It's worth discussing because it is an aspect of thrashing.
"Rough consensus and running code", the traditional "Implementation"
advice in NFS specs, etc.

> > > I don't see how a client can guarantee more than that. Locking too has
> > > the same problem: a page can get ejected by the memory reclaimer for
> > > instance before the process has accessed it. We may be widening the
> > > window for thrashing, but we certainly didn't create it.
> > 
> > If by "Locking" you mean byte range caching without cache coherency,
> > I don't see the problem. If a byte range delegation is recalled,
> > the client can send its byte range locks to the server, and after
> > that use synchronous I/O for the locked ranges. You lose performance, but
> > because you aren't attempting true POSIX semantics, you aren't introducing
> > new problems. This is the same contract NFSv4.0 whole file delegations 
> > provide. (But I've yet to be convinced that cache coherent NFS is NFS).
> 
> You have the same problem. In the case of a low memory situation, the
> kernel threads that handle recovering locks could end up not getting
> scheduled until after the server forcibly revokes the delegation.

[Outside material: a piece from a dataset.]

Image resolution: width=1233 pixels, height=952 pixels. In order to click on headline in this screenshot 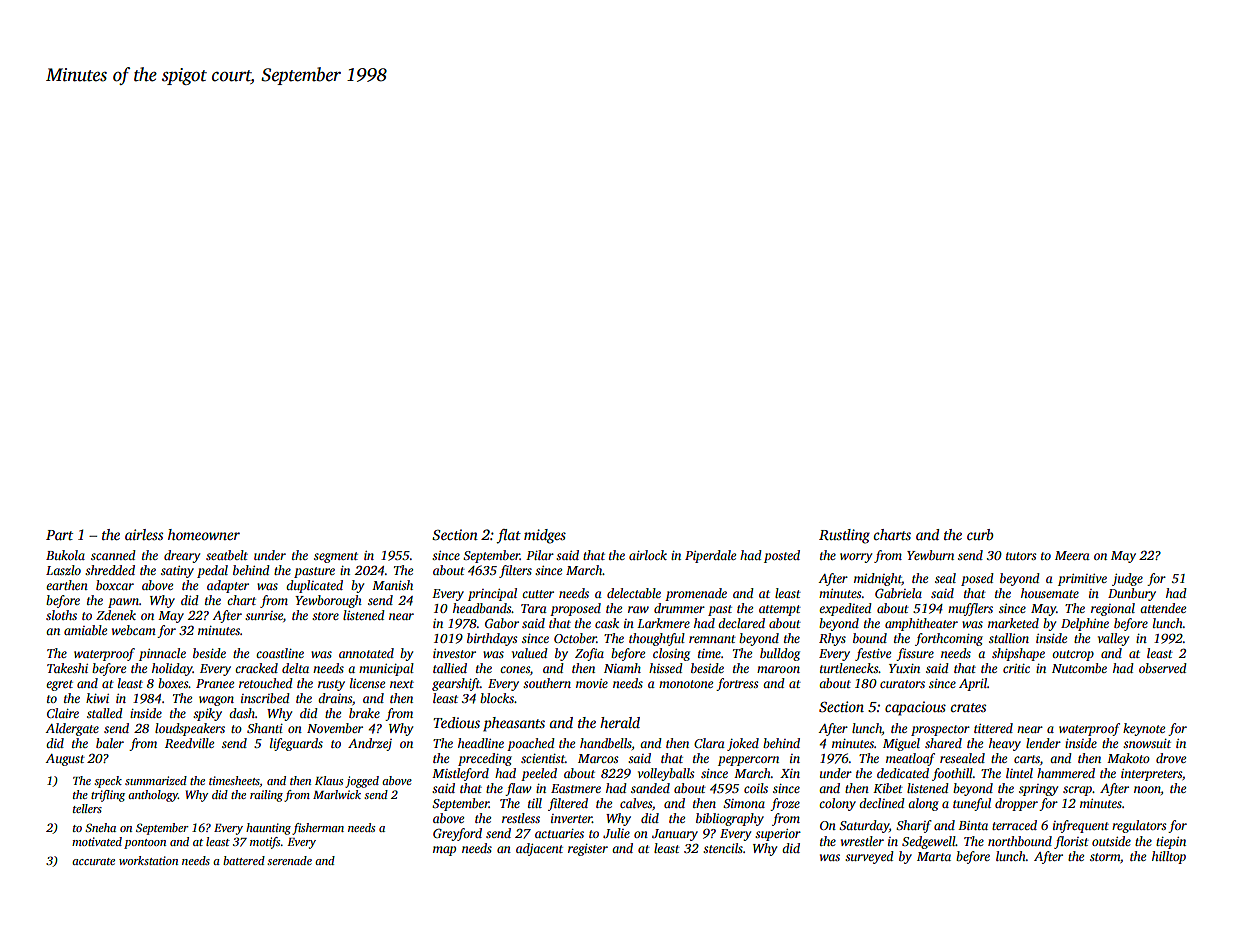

Revocation is not recall. Nor is it a new problem.

> I agree this is unlikely, but you appear to be raising this issue as a
> bogeyman in one case, but not the other. What is the central issue here
> that I am missing?

What you are missing is the difference between caching and cache consistency.
NFS has never taken on the latter; leaving it for other players, who have yet
to succeed in the market place. In NFS caching works as long as there isn't
contention. Once there's contention, clients stop caching.

> Let's start simple with actual cases...
> 
> Two (or more) clients are contending for the same page. One obtains a
> byte range delegation but with an immediate recall notice. It holds on
> to it until the page has been accessed (or until one lease period has
> elapsed) then returns the delegation on that page. The next client then

Just because a lease period has elapsed doesn't mean the page has been
accessed. Just because the page has been accessed doesn't mean forward progress
is made. Although for an operating system with real time scheduling it
might be sufficient to assert that if a processed has been dispatched for
N units of time, that is a guarantee of forward progress. That may be
the solution.

Holding onto the page for the lease period in face of contention strikes
me as very undesirable.

> gets the delegation, etc... Where do you think there is a problem with
> making progress in this scenario?

How does an NFS file system plugged into a file system switch know that
the mmapped file has been accessed? Only the processor, the memory, and 
all physical components in between the two know, and they know nothing
about NFSv4.x, though I can imagine extensions to hardware that efficiently
mark when an instruction has completed its memory access.